Cette découverte contredit les théories précédentes qui rejetaient la possibilité d'une agriculture intensive en monoculture dans la région.

L'étude, publiée dans la revue Nature, décrit comment la société préhispanique Casarabe des Llanos de Moxos en Bolivie a conçu et mis en œuvre un système d'ingénierie paysagère innovant, comprenant la construction de vastes canaux de drainage et d'étangs agricoles.

Découverte d'un système unique de drainage et d'irrigation qui a donné lieu à la « révolution néolithique » en Amazonie 
Étangs dans la zone étudiée. Crédit : Umberto Lombardo ICTA-UAB

Cette avancée a permis la transformation des savanes tropicales inondées en champs hautement productifs, favorisant ainsi le développement de la « révolution néolithique » en Amazonie, comprise comme le processus vers une économie basée sur la production de céréales.

Cette région, habitée par le peuple Casarabe entre 500 et 1400 après J.C., est une savane tropicale de basse altitude caractérisée par des saisons de pluies intenses et d'inondations, ainsi que par des saisons très sèches. L'exploration, menée par Umberto Lombardo, archéologue environnemental de l'UAB, a permis d'identifier une infrastructure agricole unique jusqu'alors inédite dans le monde.

Ce système leur permettait de drainer l'excès d'eau des champs inondés pendant la saison des pluies, facilitant ainsi la productivité agricole. En plus des canaux de drainage, les Casarabe construisaient des groupes d'étangs agricoles qui servaient de réservoirs d'eau. Ces étangs permettaient l'irrigation par pots, ce qui permettait de poursuivre la culture du maïs tout au long de la saison sèche.
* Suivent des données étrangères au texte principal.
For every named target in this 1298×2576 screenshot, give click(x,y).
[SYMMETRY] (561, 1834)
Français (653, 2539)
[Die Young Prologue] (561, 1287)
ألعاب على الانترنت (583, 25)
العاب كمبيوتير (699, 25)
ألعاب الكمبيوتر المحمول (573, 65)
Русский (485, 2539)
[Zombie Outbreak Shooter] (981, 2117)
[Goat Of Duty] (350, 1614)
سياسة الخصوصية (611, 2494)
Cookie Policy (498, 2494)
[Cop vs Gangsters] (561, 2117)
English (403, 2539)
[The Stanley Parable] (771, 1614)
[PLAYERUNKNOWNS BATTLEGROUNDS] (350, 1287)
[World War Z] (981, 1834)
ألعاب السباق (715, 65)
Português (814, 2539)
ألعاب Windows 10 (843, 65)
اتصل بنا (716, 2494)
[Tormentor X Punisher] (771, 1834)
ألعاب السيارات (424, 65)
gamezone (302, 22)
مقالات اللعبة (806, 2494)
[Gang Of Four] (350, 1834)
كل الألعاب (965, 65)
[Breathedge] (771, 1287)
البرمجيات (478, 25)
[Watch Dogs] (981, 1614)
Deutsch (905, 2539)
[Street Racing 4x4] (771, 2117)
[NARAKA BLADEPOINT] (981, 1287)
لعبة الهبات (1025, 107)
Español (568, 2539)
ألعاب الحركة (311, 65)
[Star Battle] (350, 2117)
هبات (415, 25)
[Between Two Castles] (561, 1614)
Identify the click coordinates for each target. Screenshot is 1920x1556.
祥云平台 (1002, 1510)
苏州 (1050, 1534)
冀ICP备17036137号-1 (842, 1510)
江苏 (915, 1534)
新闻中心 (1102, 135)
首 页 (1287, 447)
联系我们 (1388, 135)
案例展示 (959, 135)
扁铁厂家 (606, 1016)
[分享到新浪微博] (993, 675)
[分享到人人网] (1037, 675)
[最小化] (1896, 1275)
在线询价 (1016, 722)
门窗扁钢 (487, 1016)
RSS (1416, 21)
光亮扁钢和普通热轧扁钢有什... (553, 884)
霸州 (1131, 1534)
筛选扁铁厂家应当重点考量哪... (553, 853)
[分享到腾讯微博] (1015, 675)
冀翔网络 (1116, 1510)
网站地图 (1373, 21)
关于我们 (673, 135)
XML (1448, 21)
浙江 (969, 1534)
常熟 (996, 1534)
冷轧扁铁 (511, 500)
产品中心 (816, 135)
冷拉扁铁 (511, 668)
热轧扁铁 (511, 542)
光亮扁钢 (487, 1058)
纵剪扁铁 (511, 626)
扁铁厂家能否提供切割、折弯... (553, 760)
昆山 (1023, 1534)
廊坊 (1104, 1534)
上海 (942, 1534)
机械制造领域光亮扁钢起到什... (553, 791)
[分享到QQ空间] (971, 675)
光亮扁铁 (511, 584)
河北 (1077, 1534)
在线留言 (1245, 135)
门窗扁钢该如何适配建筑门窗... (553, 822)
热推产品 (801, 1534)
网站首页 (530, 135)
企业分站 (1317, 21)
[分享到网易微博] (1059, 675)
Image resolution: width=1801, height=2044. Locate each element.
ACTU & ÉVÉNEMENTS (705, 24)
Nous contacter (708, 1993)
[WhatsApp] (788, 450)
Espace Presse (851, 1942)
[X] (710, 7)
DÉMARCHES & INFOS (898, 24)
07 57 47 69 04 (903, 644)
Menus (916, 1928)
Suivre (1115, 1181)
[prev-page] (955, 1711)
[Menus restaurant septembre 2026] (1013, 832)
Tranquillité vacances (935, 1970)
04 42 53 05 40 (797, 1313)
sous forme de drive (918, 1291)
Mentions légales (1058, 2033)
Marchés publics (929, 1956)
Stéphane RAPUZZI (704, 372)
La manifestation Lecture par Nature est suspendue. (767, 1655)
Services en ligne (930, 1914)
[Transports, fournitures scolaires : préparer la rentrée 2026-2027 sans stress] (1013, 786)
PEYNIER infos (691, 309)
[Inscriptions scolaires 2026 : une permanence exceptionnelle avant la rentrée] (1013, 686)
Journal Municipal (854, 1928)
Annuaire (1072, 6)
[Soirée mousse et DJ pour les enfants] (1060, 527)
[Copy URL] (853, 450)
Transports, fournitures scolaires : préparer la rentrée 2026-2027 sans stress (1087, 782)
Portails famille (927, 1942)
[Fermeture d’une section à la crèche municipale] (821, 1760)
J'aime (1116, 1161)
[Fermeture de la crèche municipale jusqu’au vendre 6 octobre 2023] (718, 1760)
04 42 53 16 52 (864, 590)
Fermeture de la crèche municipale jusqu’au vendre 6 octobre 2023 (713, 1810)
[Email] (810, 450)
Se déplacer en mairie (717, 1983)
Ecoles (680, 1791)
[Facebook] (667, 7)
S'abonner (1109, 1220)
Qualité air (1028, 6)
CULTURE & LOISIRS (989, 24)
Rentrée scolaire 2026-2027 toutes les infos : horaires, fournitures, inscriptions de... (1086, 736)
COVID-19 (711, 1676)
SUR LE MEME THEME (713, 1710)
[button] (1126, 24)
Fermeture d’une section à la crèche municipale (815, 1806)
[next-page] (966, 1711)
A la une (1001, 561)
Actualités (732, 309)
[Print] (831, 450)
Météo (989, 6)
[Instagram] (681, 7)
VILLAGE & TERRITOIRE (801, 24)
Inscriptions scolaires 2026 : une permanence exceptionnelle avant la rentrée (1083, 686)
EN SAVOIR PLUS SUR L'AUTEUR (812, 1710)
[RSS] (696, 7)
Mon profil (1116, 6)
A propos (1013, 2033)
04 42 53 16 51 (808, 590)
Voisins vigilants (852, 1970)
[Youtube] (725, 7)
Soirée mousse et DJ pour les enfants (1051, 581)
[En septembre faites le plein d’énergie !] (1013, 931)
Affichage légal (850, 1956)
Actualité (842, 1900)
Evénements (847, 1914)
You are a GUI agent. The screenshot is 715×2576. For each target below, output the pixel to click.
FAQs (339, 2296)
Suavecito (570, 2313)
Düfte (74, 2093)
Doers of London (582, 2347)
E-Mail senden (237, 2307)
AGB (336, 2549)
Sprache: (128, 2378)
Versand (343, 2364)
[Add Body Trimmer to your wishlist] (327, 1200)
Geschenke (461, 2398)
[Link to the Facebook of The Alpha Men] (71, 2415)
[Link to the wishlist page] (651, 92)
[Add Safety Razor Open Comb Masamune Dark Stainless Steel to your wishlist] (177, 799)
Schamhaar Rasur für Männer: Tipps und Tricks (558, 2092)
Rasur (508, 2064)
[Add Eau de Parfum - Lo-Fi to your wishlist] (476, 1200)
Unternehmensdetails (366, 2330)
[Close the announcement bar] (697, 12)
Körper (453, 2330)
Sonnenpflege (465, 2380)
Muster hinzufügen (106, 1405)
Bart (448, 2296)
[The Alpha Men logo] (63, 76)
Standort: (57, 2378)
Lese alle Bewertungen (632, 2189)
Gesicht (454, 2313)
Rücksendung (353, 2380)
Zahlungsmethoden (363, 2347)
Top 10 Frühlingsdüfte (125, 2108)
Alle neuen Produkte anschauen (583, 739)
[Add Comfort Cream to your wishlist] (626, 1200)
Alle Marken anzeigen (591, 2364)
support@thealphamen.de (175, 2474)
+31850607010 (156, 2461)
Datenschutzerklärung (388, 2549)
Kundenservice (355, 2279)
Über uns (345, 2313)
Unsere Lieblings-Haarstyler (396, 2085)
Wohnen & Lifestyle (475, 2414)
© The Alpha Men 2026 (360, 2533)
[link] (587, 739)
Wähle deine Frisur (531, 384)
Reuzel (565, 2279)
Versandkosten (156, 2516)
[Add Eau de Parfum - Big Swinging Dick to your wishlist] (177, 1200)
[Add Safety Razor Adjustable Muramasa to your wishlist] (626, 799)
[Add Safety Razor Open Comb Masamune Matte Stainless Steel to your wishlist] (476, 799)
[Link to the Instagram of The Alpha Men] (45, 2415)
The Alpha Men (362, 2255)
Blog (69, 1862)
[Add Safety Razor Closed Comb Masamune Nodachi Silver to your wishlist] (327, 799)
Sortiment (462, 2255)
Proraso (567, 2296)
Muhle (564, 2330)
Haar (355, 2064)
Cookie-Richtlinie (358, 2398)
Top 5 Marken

Ce système de gestion de l’eau à double échelle permettait de récolter au moins deux fois par an du maïs, ce qui garantissait un approvisionnement alimentaire stable tout au long de l’année, ce qui était essentiel pour nourrir une population relativement nombreuse. 

"Cette stratégie agricole intensive indique que le maïs n’était pas seulement cultivé, mais qu’il était probablement la culture de base de la culture Casarabe", explique Lombardo.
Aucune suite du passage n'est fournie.